“Elara. Get. Up.”
A muffled groan rose from the cocoon of blankets.
Then nothing.
Maya didn’t hesitate. She grabbed the edge of the comforter and yanked it off with the efficiency of a woman on a mission.
The blanket hit the floor with a dramatic flop.
It was 6:45 AM.
Way too early for mercy. Even more so on a Saturday.

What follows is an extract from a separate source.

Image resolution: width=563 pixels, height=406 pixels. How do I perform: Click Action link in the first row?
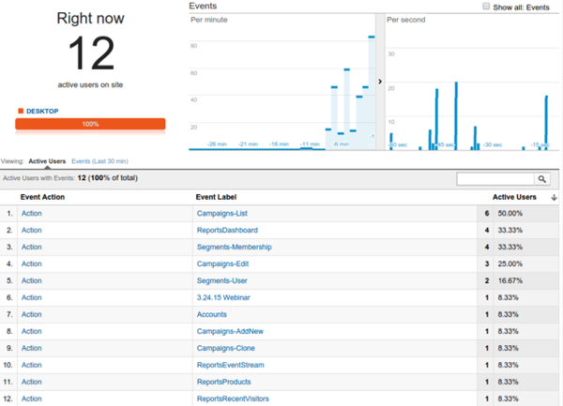click(31, 214)
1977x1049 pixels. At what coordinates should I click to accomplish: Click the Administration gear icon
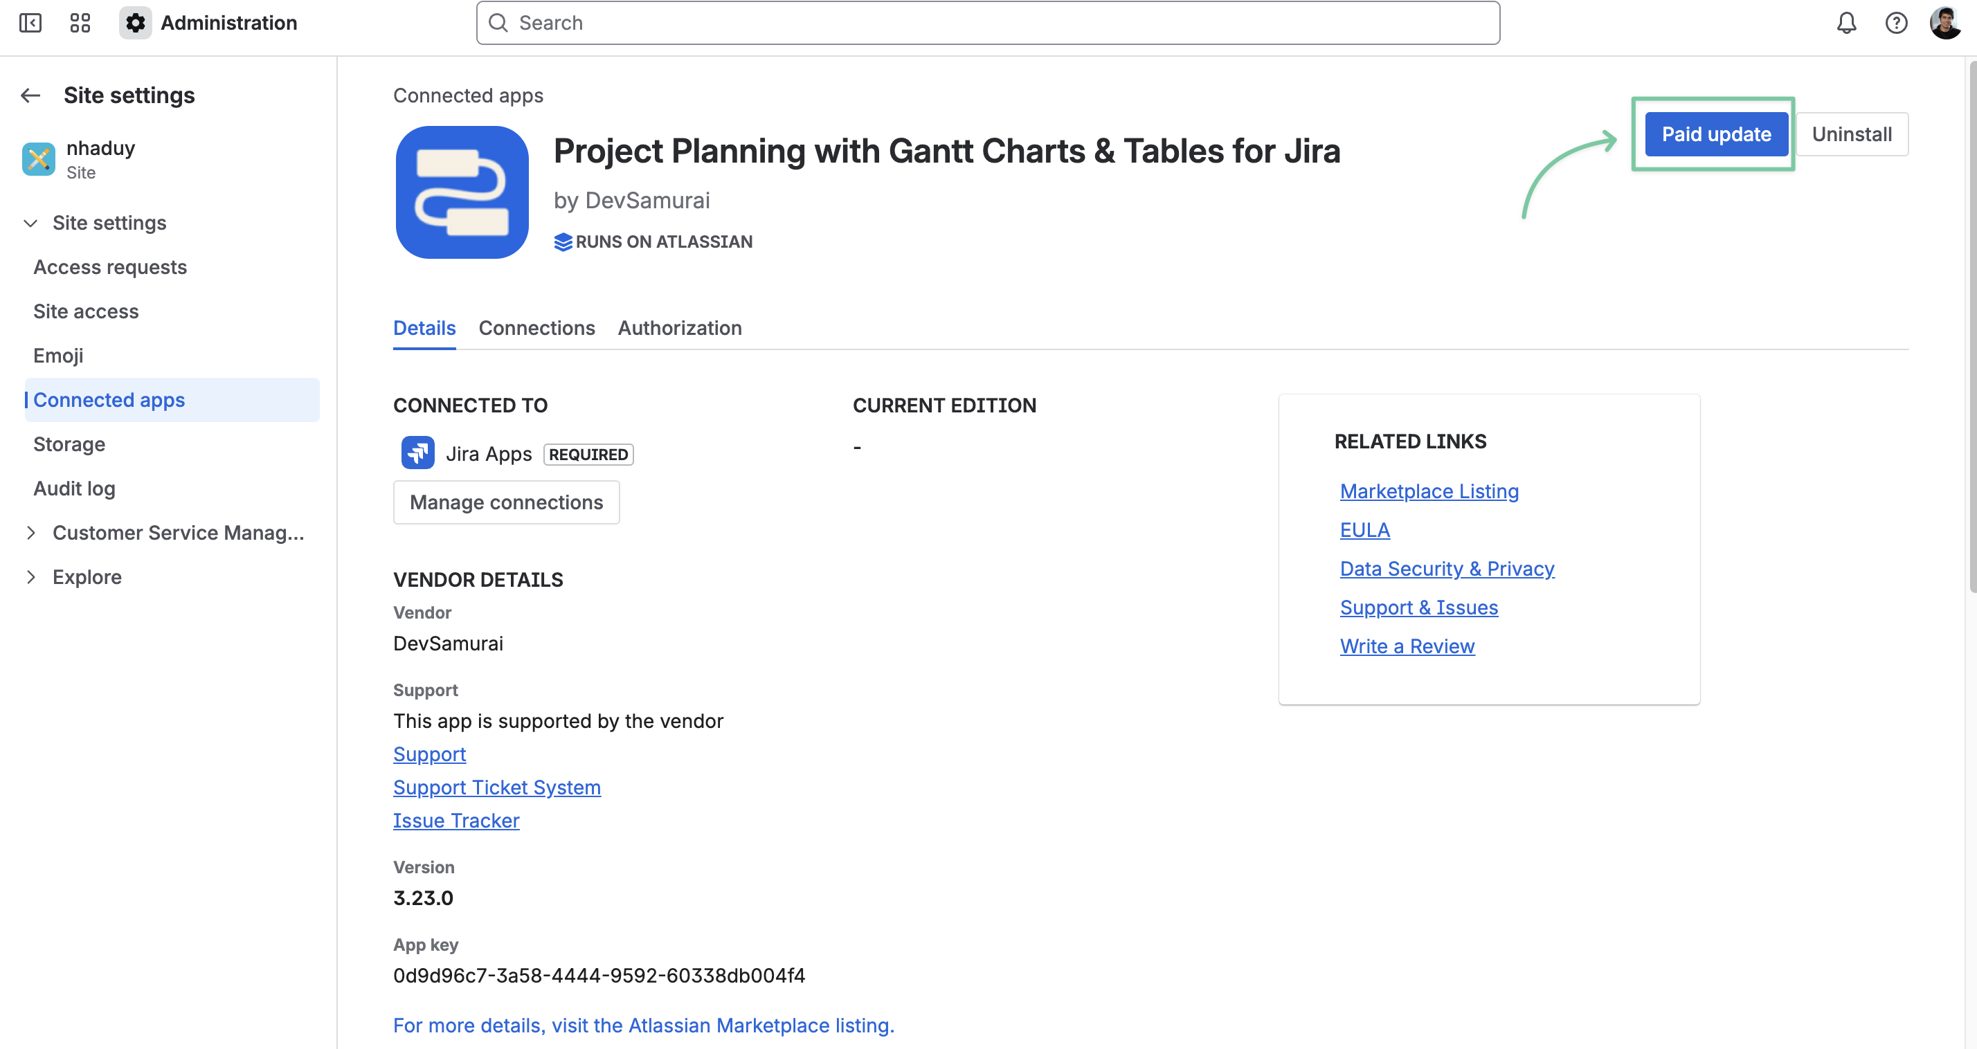(x=135, y=23)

Elara whimpered, dragging a pillow over her head like it might shield her from whatever fresh chaos Maya had planned.
“This feels illegal,” she muttered, voice thick with sleep and regret.
“You promised,” Maya said, arms crossed, already dressed in leggings and fire. “No backing out now. Today is Day One.”
Elara cracked one eye open. “Day One of what? Torture?”
“Wrong,” Maya said, tossing something at her.
A pair of black leggings and a neon sports bra landed on the bed.
“Day One of: Let’s make Jason Reeves eat his words.”
That... got a twitch out of Elara.
She sat up slowly, eyeliner smudged like war paint from the night before, hair a chaos of flattened waves and betrayal. Her muscles ached even though she hadn’t moved yet. How was that even fair?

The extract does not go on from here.